> _Task description_: Images aside, return all the entries exactly.

> _Saved data entries_:
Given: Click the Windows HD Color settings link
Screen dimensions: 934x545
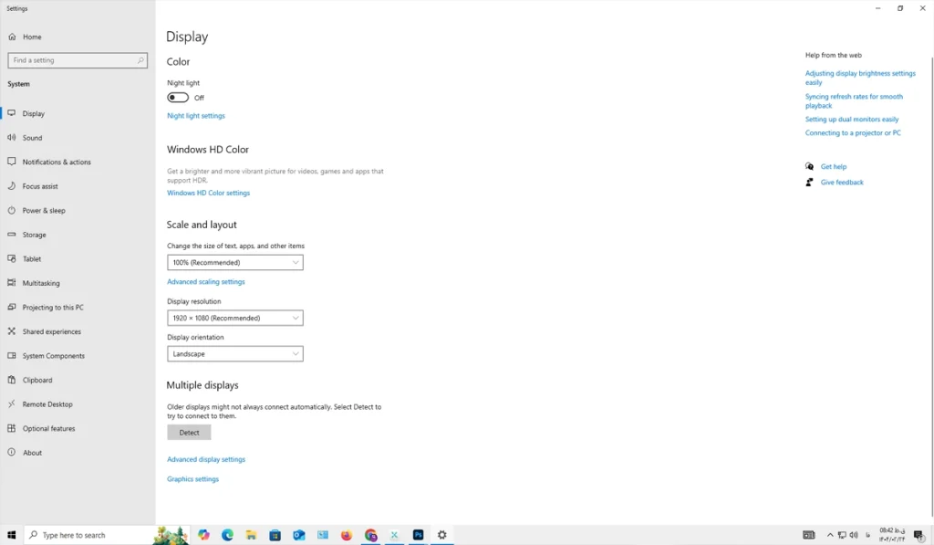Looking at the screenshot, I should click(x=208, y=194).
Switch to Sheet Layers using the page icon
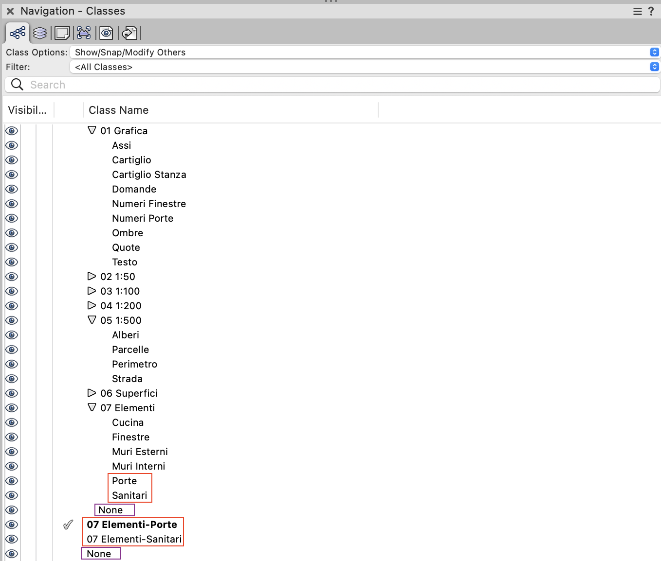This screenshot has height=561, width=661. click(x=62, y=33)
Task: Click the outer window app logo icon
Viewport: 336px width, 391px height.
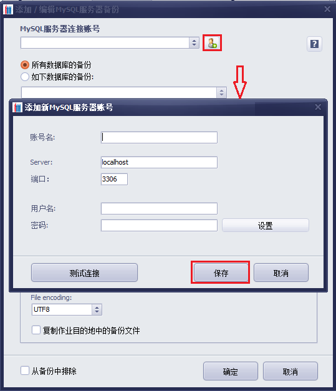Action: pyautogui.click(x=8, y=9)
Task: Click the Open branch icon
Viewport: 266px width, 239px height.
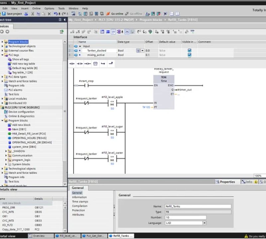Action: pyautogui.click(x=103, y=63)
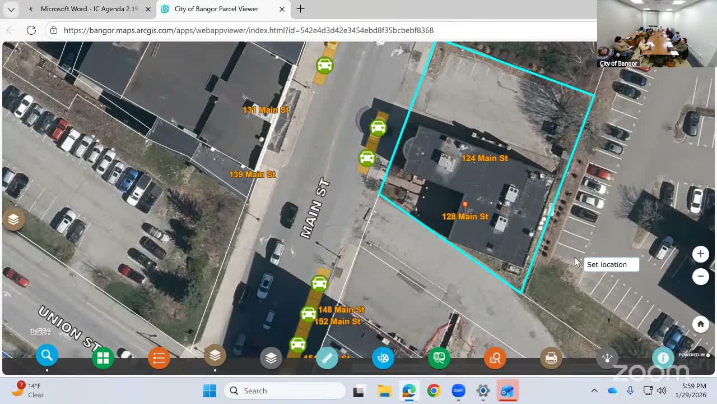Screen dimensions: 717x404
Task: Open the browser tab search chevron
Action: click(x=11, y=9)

> _Expected answer_:
Given: Click the Windows HD Color settings link
Screen dimensions: 934x545
Looking at the screenshot, I should click(x=208, y=194).
Switch to Sheet Layers using the page icon
This screenshot has height=561, width=661. click(x=62, y=33)
Task: Click the outer window app logo icon
Viewport: 336px width, 391px height.
Action: pyautogui.click(x=8, y=9)
Task: Click the Open branch icon
Viewport: 266px width, 239px height.
Action: pyautogui.click(x=103, y=63)
Screen dimensions: 717x404
Task: Open the browser tab search chevron
Action: click(x=11, y=9)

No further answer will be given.